太陽光発電の設置はわずか4.7%。CO2排出量削減は喫緊の課題

国も一時、義務化を検討しましたが、住宅価格の上昇を懸念する声が強く、見送られました。しかし、都が掲げる「ゼロエミッション東京の実現」のためには、太陽光発電設備の設置の義務付けが必要と考え、推進させるようです。

都は、2030年に温室効果ガス排出量を2000年比で半分に、2050年には実質ゼロにする目標を掲げています。2030年の設定は、国の目標(2013年比46%減)を上回ります。この目標を達成するためには、排出量の約3割を占める「家庭部門」の削減が欠かせず、大きな課題となっているのです。

ちなみに東京都内の太陽光発電設備の設置状況は、住宅約177万棟のうち、設置はわずか4.7%(2019年度)にとどまっています。

では、太陽光発電義務化の条例が制定された場合、私たち施主や住宅メーカーにはどのような影響が出るのでしょうか。また、どのような仕組みになるのでしょうか。それらを以下に分かりやすくお伝えします。
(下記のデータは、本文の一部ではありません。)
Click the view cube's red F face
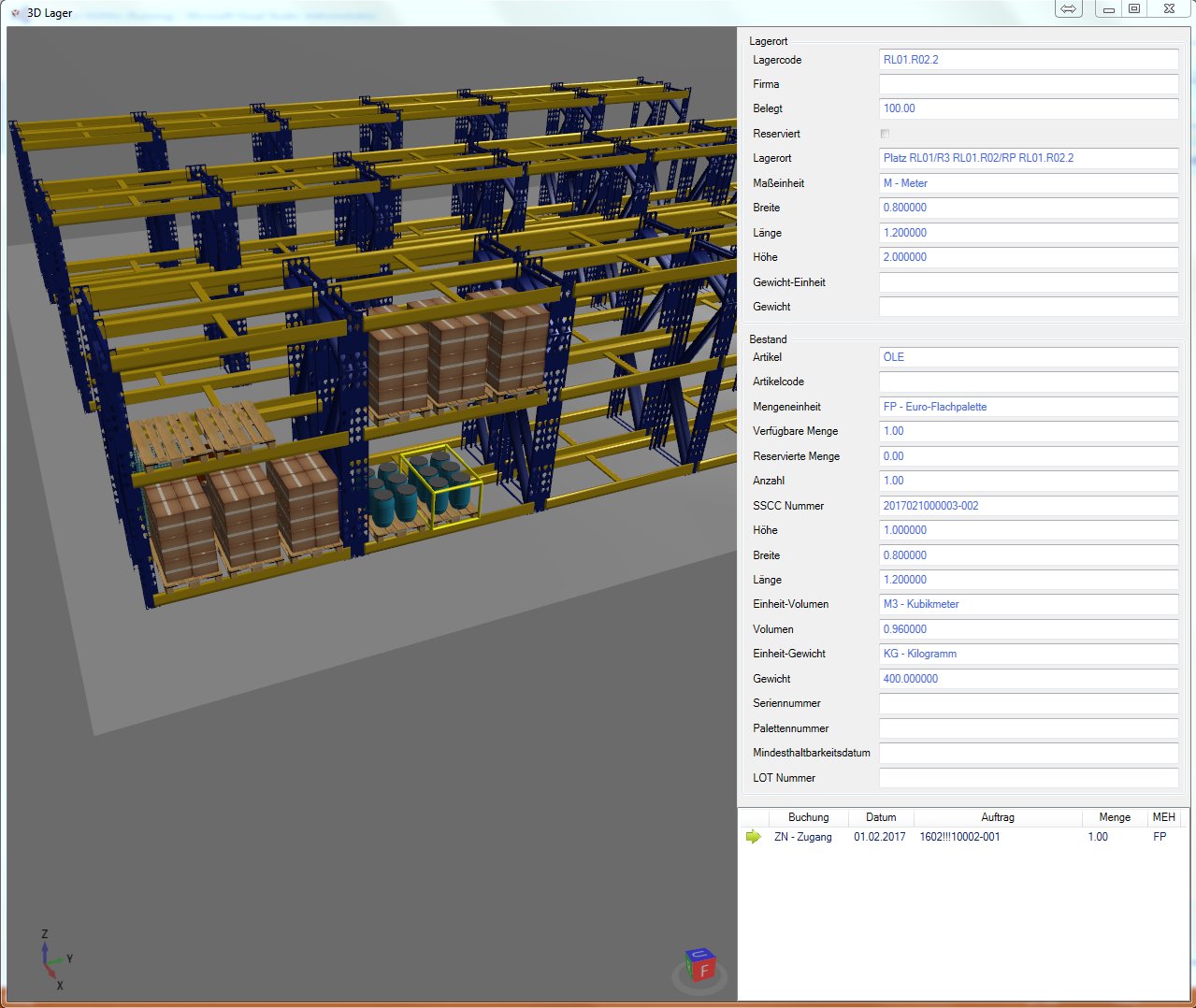 pos(703,972)
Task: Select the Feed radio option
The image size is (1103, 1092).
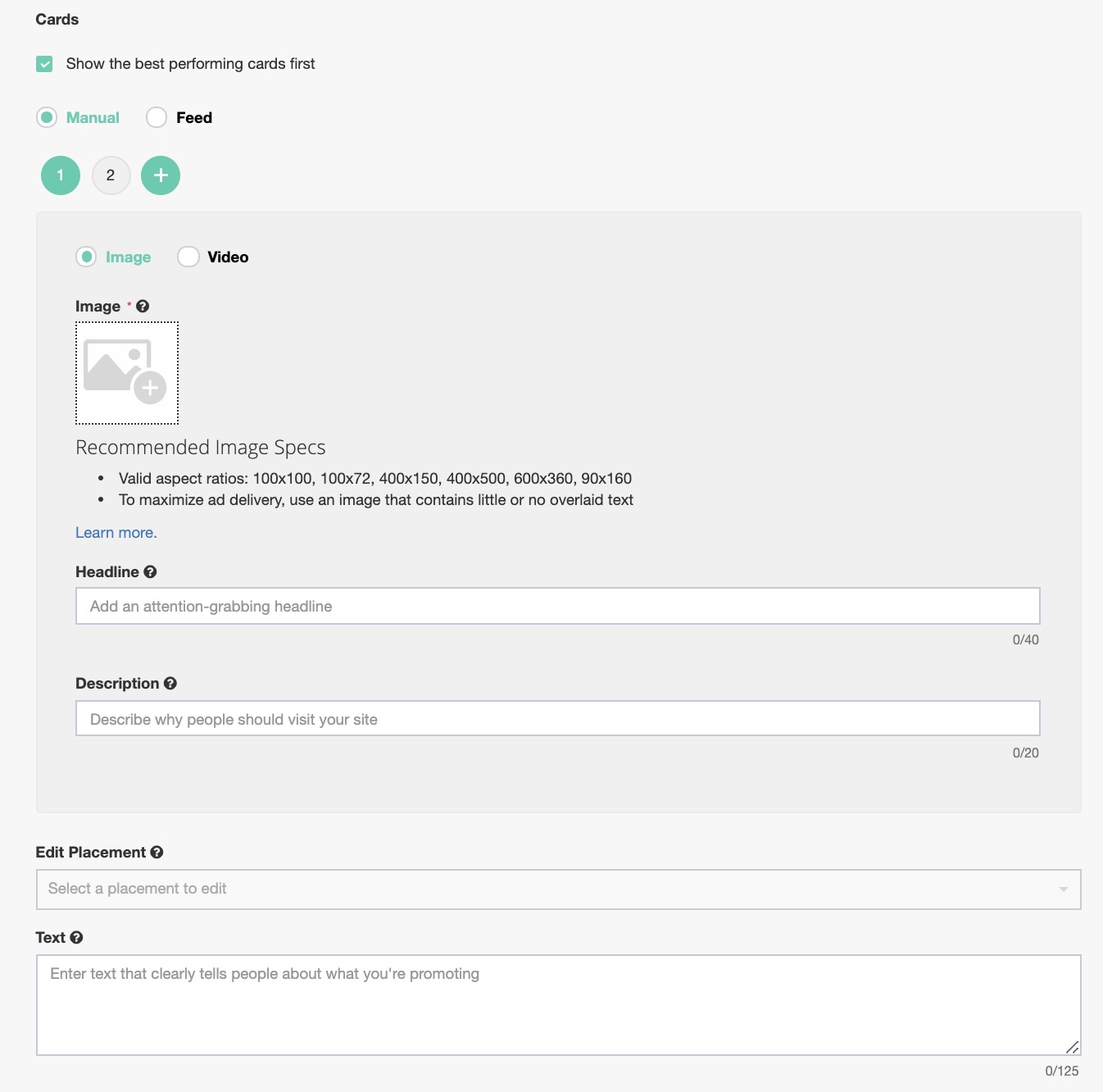Action: point(157,117)
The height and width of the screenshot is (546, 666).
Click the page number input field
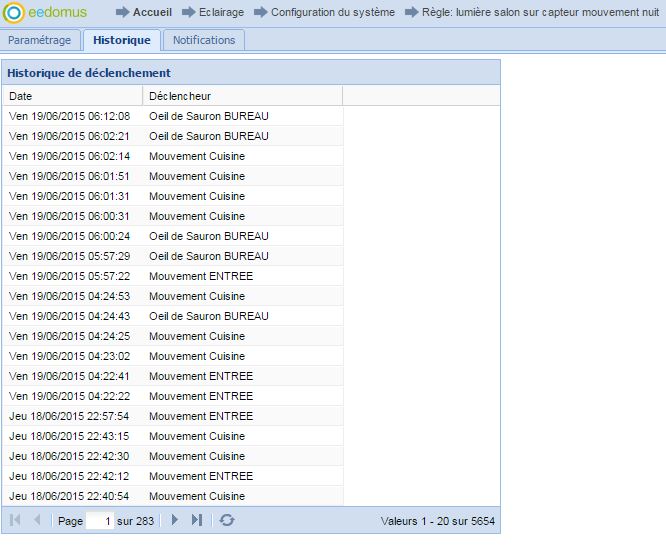tap(100, 521)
供給するメーカーなど事業者に義務付け。将来は中小事業者にも拡大

  1. 設置を義務付ける対象は、個々の施主や建売住宅の購入者ではなく、供給するメーカーなど事業者である
  2. 具体的には、大手事業者約50社に、太陽光発電設備を設置して新築一戸建て住宅を販売することを義務付ける
  3. 日照条件を考慮し、義務化は販売数の85%程度を想定。未達成の場合は、事業者名を公表するなどペナルティーを科す方針
  4. 将来的には、中小規模の工務店なども対象に広げることを目指す

住宅価格上昇が懸念されるも、増えるメリットに目を向けよう

このことにより、年間に供給される都内の一戸建て新築物件約4万3000戸の5割強が、太陽光発電設備の義務化対象になる見通しです。「ゼロエミッション東京」の実現に向けての大きな一歩であることは間違いありません。

しかし、私たち施主側にデメリットが無いわけではありません。それは住宅価格の上昇です。太陽光発電設備がプラスされるわけですから、普通に考えれば価格はアップします。

とはいえ、現在でも太陽光発電を「標準装備」しているハウスメーカーやビルダーが増えてきており、設備メーカーも含めた住宅業界全体の努力があれば、価格上昇は抑えられるのではないかとの期待もあります。

太陽光発電は、電気の自給自足ですから光熱費を抑えられるメリットがありますし、災害時(停電)におけるバックアップ電源としての役目も大きいです。この機会をポジティブに捉えてみませんか。